There are no simple ways to bind spirits, conjuration and all of the loop holes take time and study. There are ebooks and online classes that you can take to learn the basics, but as with everything, practice makes perfect. Conjured spirits are also sold by practitioners, so it is difficult to find someone who will give out their secrets because of monetary competition etc.

----------


## seekerofprophecies

> How do you bind a spirit through blood?? I didn't even realize that was possible? I'd really like to know and why is it so dangerous?


I think this may have been done to me.

----------


## Requiem Obscurus

I must agree and further push the statement that binding a spirit is very difficult and can be extremely dangerous, especially for those of lower skill/knowledge.
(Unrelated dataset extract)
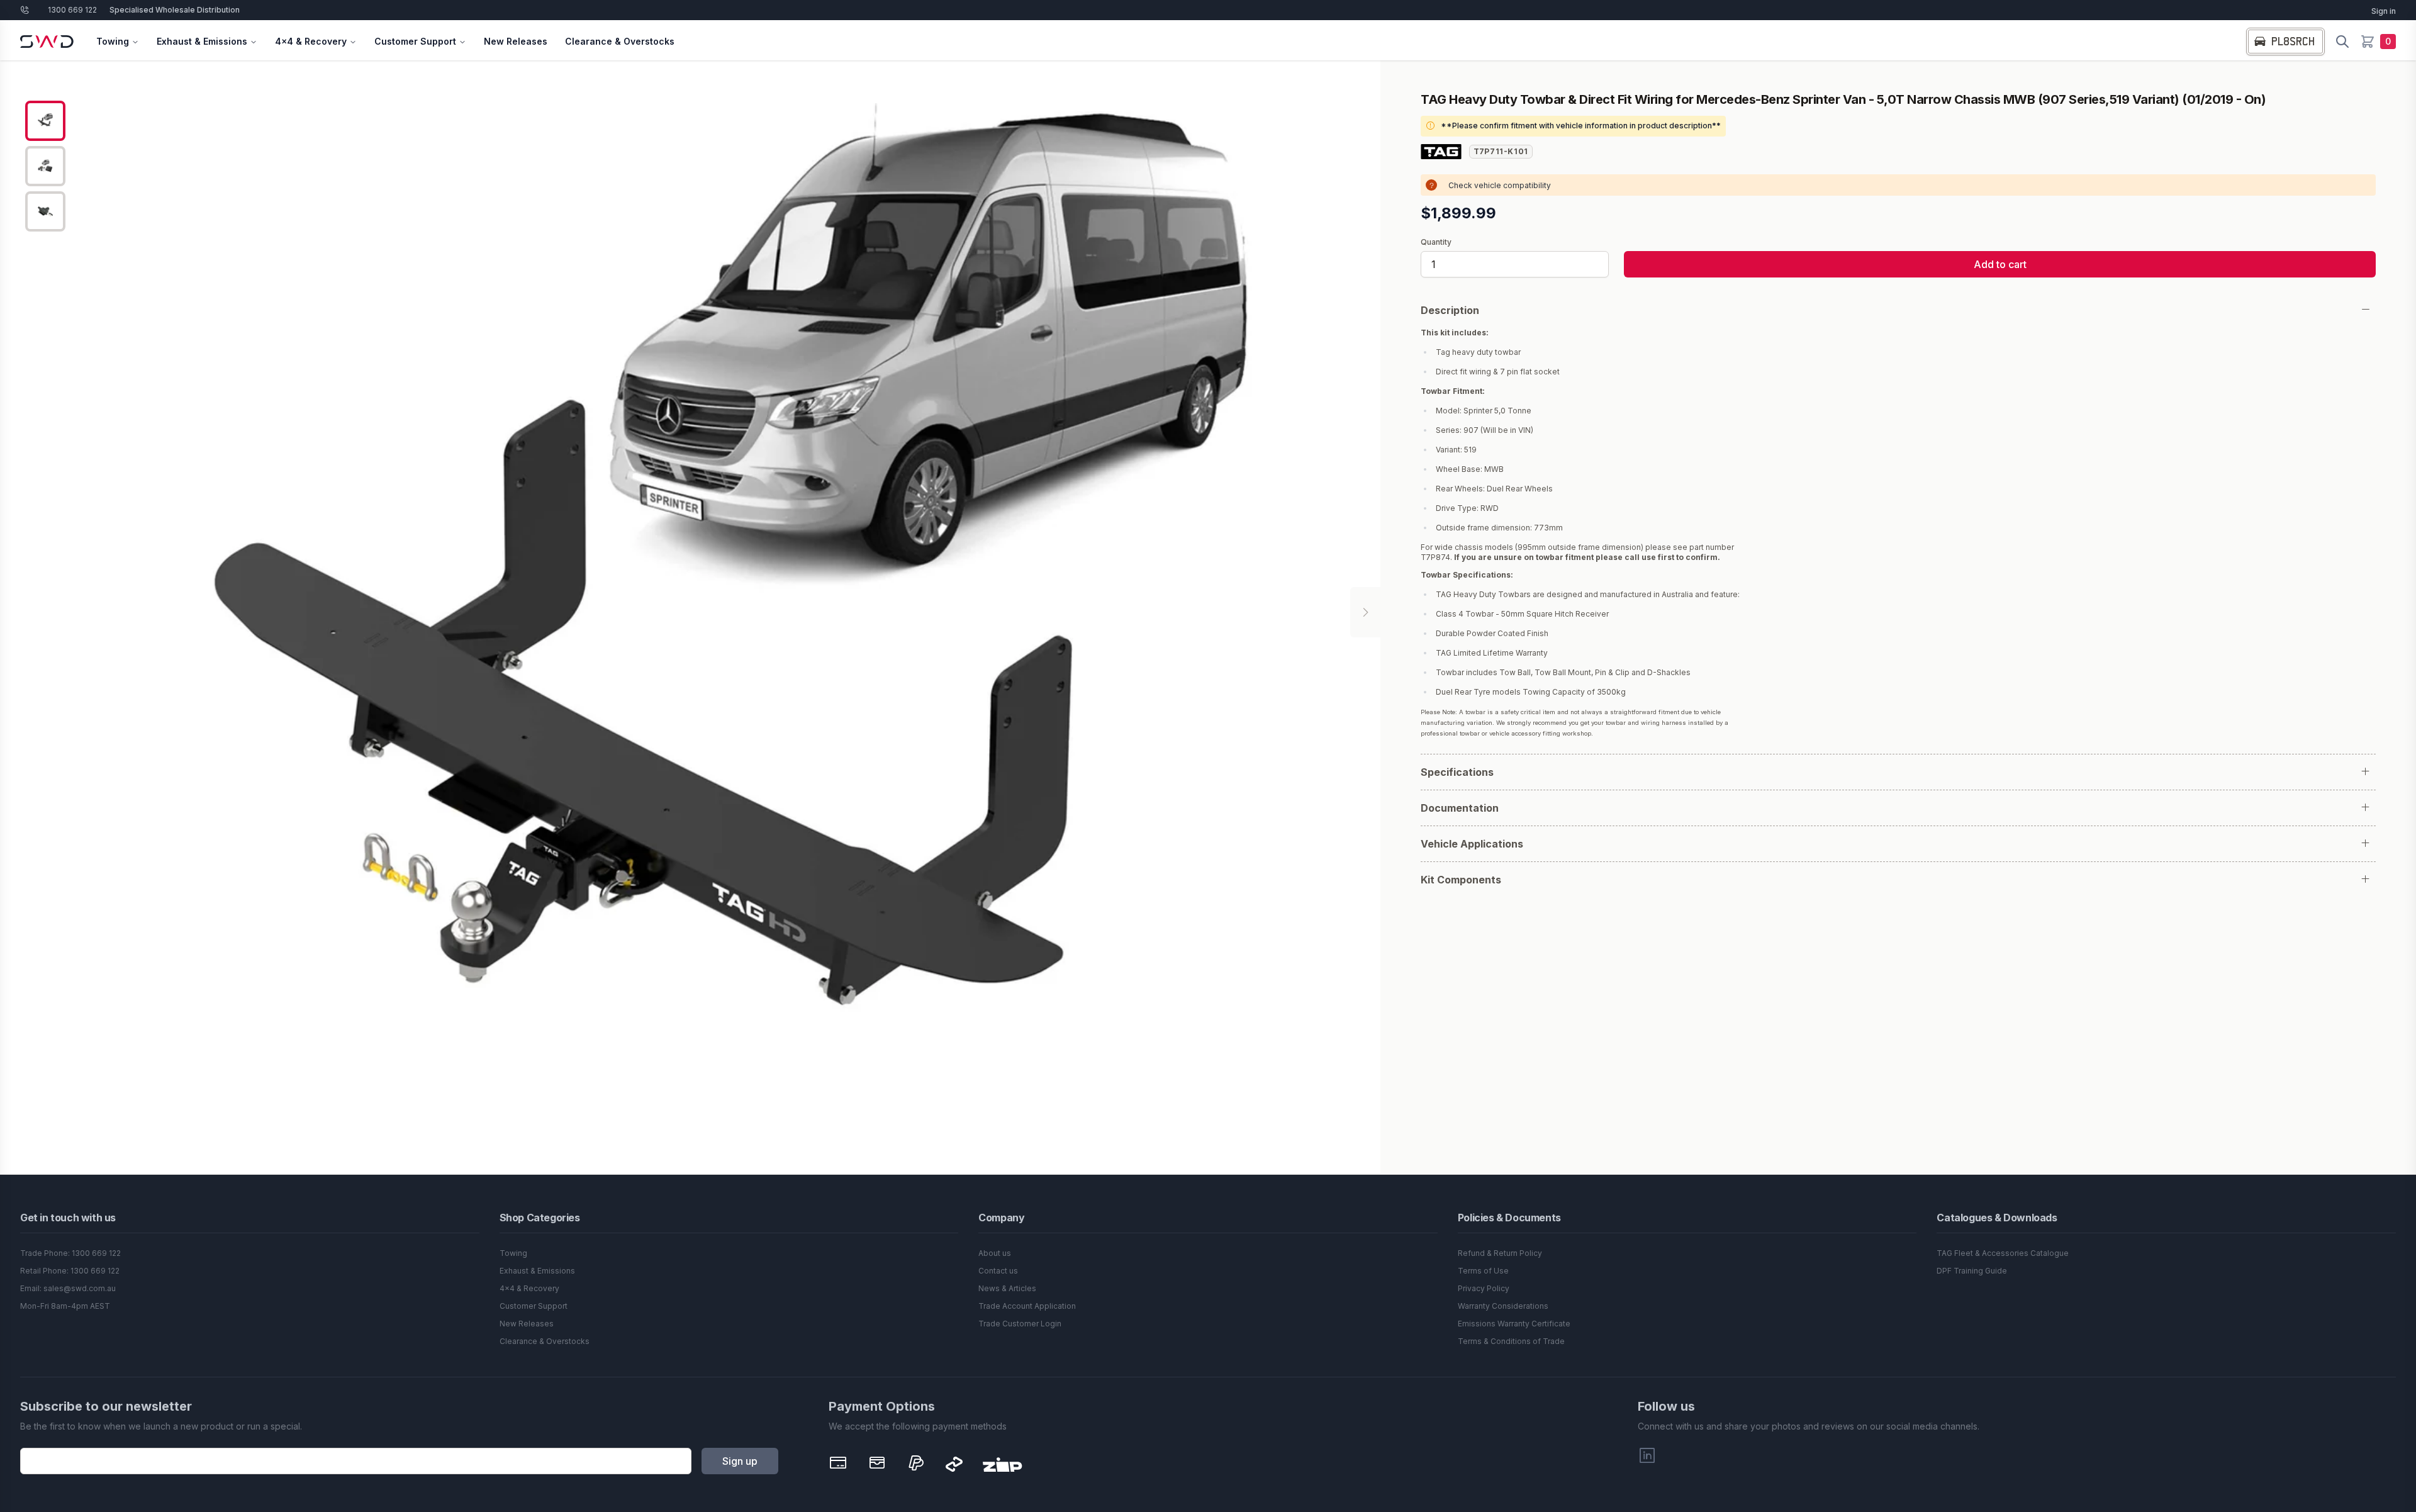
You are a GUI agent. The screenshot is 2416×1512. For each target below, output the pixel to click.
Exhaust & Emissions (202, 41)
Also, any magic that includes the use of your own blood has always been a dislike of mine, as well as my fellow practitioners. There are people out there that can, and are skilled, in blood magic. But I HIGHLY recommend staying far away from it. That's my two cents on this topic, I may be new to this site, but that's not the case in my experience. 
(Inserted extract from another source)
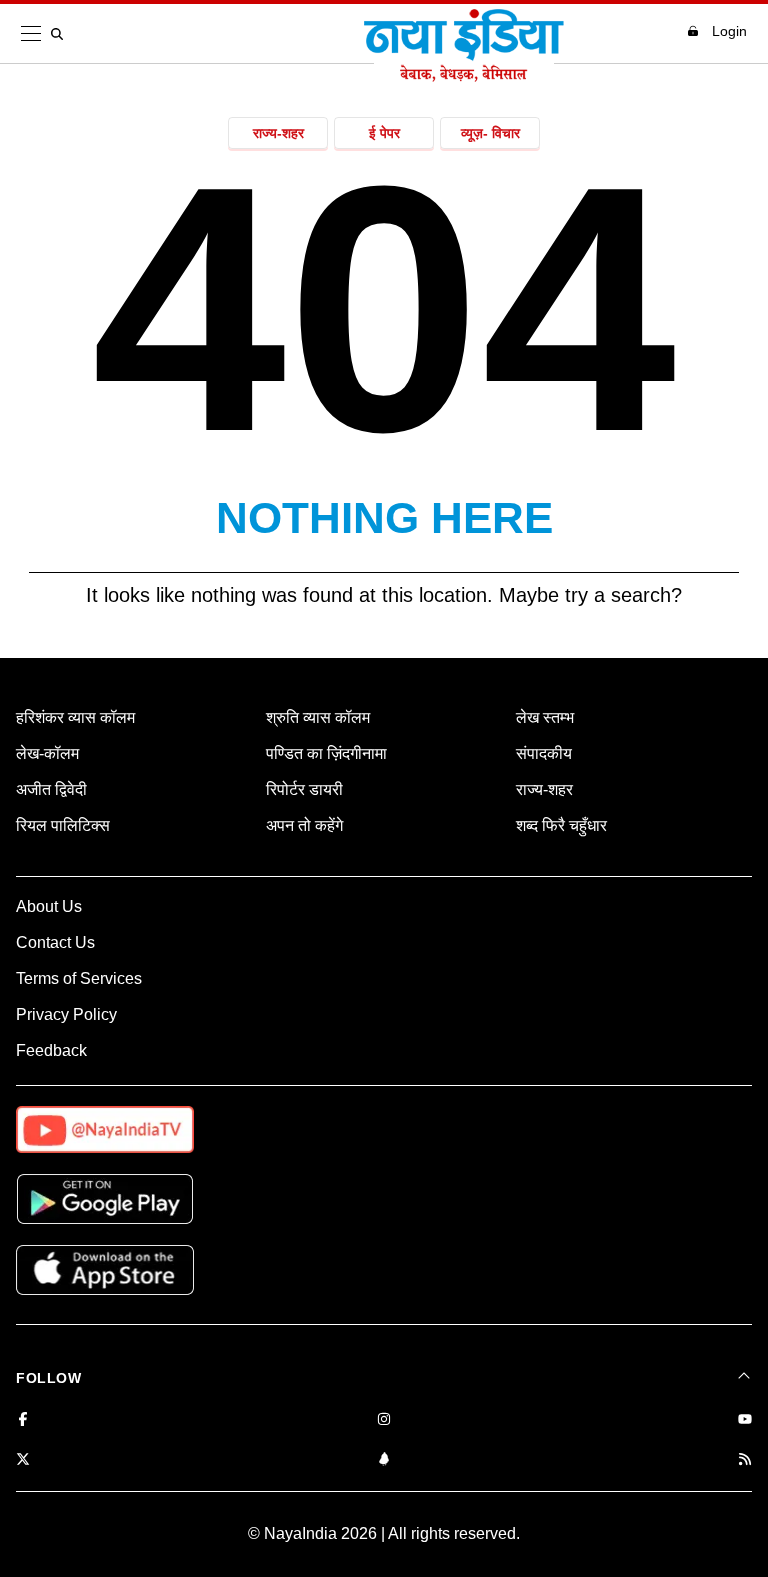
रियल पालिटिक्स (63, 825)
As for the original "binding" topic, if one truly needs to perform a binding ritual, experience matters as much as knowing what you are dealing with. It's better to be over-cautious than foolhardy and rushing. Find local experienced folks (which can be quite a task) and get to know them before performing anything.

----------


## Adarame

Nothing is ever too dangerous if you've tried it for yourself and not base things from others perspective and experience.

----------